Otherwise, Amber18-bf16 might be better. (Performance of Amber20 will be improved by the future pacth releases.)



  • pmemd.MPI tested on DHF system
    • pmemd.MPI built with Intel compiler is apparently faster than that built with GCC. There are no significant differences in performance of intel17 and intel19 builds.
    • GCC versions 6-8 show similar performance. However, 4.8 build is slower than the others (versions 6-8 from scl).



  • MPI+OpenMP CPU version of pmemd was skipped.
  • "update_amber" failed when system python (python2) was used. We thus employed amber miniconda version of python upon running "update_amber".
    • system python3 works fine
    • python2 of anaconda2-2019Jul works fine
  • GCC-8 + cuda version failed on GB tests. First step of GB energy (EGB) is wrong. Dynamics after the first step seems to be influenced.
    • GCC-6 and GCC-7 are free from this problem. (GCC 4.8.5 may also be free from this issue.)
  • GPU version of GAMD failed. (both on serial and parallel; not always?)
    • Log lines such as GAMD   = ************** appear. Or the value becomes strangely 0.0.
    • So far this does not depend on GCC version.
    • The reproducibility is not 100%? Other energies are not affected significantly. Therefore, the dynamics itself is not affected?
      • There might be syncing bug on CPU and GPU buffers? Or there might be problem upon reduction of the value? I dunno.
  • CPU version with Intel compiler (tested on 17u8, 19u5) failed on test/dhfr bussi test (ntt=11; Bussi thermostat) with numerical error.

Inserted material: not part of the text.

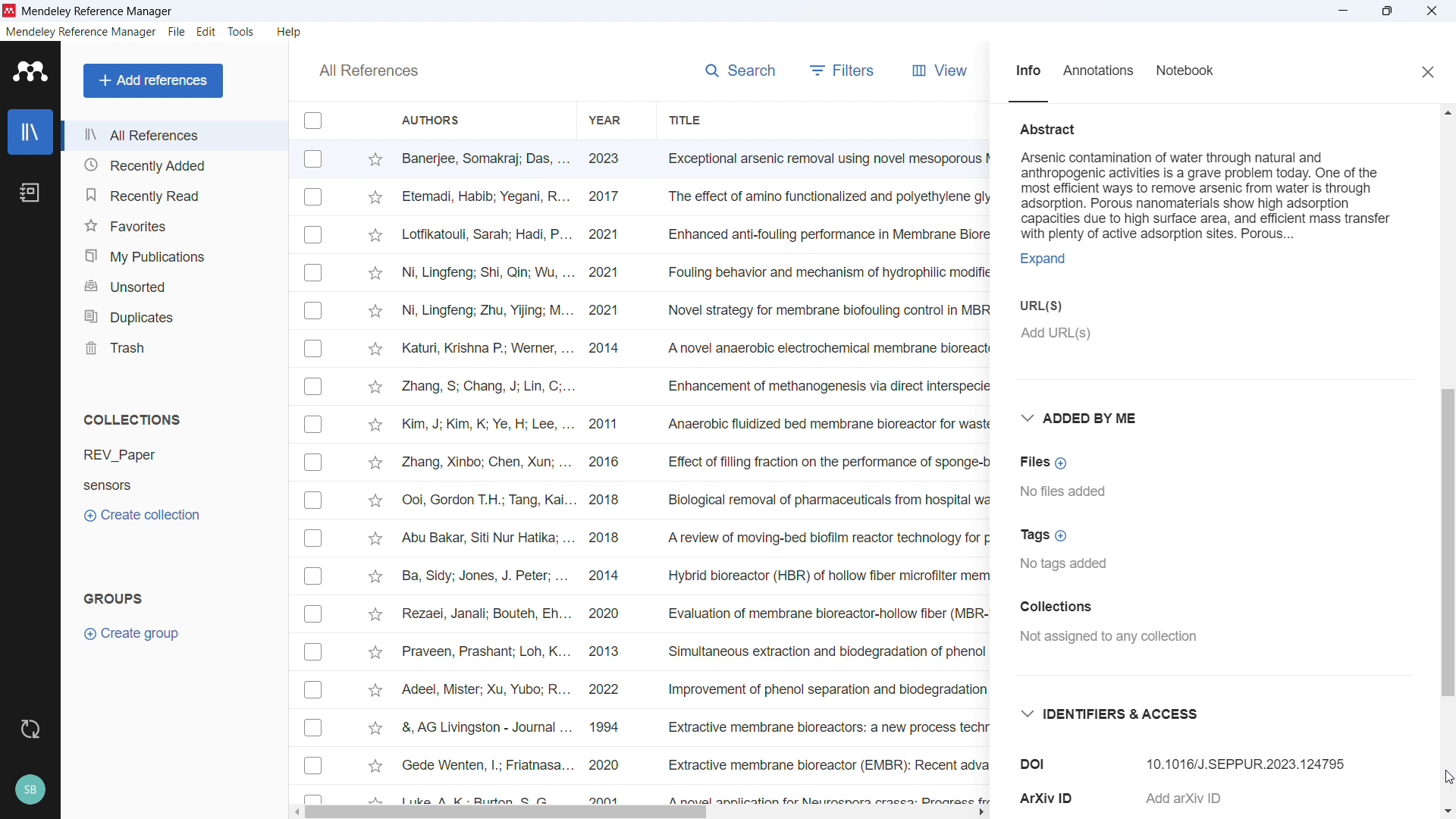 The image size is (1456, 819). I want to click on 2011, so click(609, 426).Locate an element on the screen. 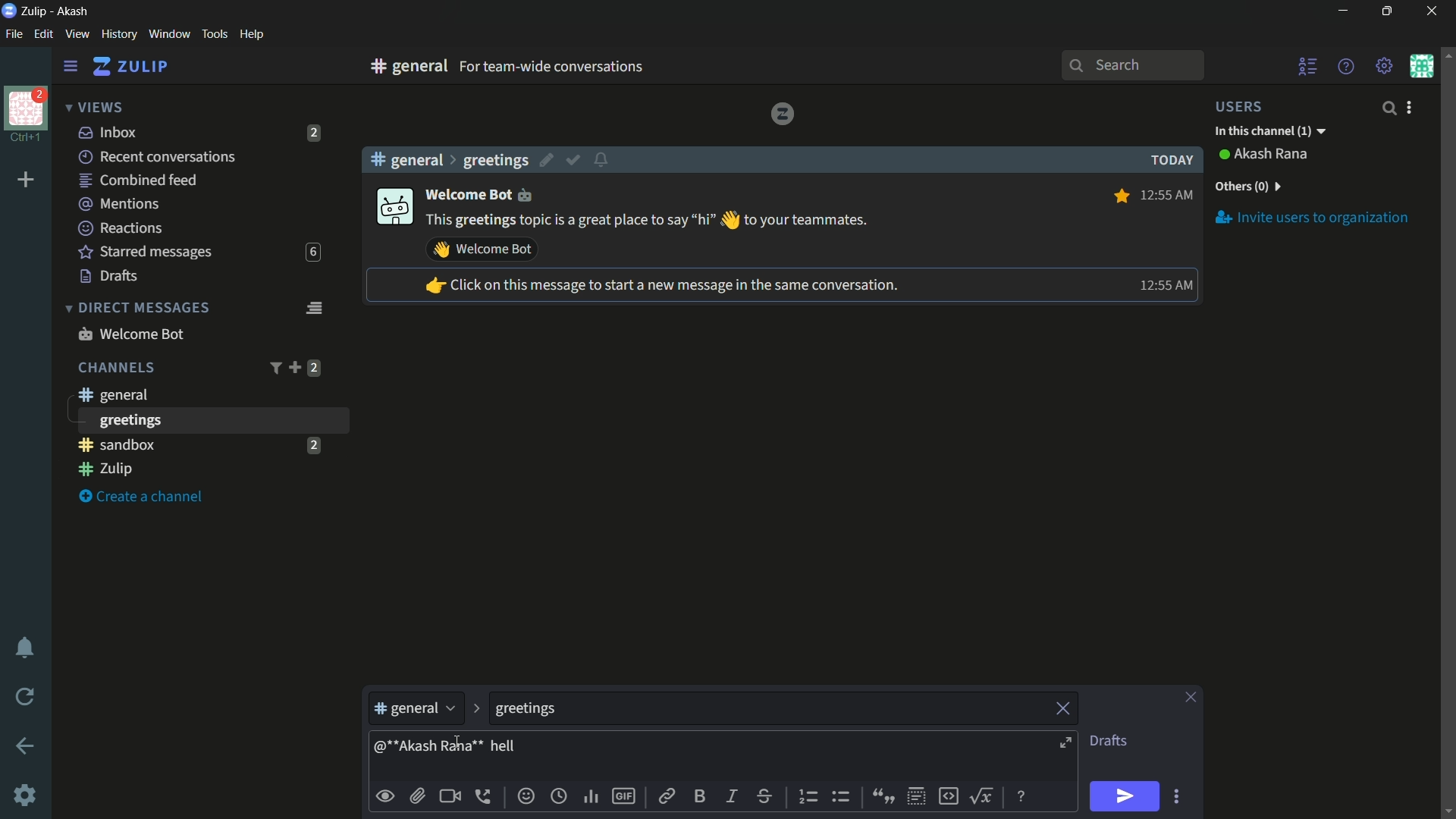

Kinetic energy at 2nd step is apparently wrong.
    • This may imply thermostat function is completely miscompiled. We thus decided to avoid intel compiler.
  • gcc7+mkl17 and intel17(+mkl)+gcc7 version failed on nab test with numerical error. I couldn't judge the importance of this error, though. (due to intel17 mkl?)
    • intel19(+mkl)+gcc8 version can pass nab test. However, intel19 version met strange "Program error"s in other tests. We thus avoided intel19.
    • gcc7 without mkl does not suffer from this issue.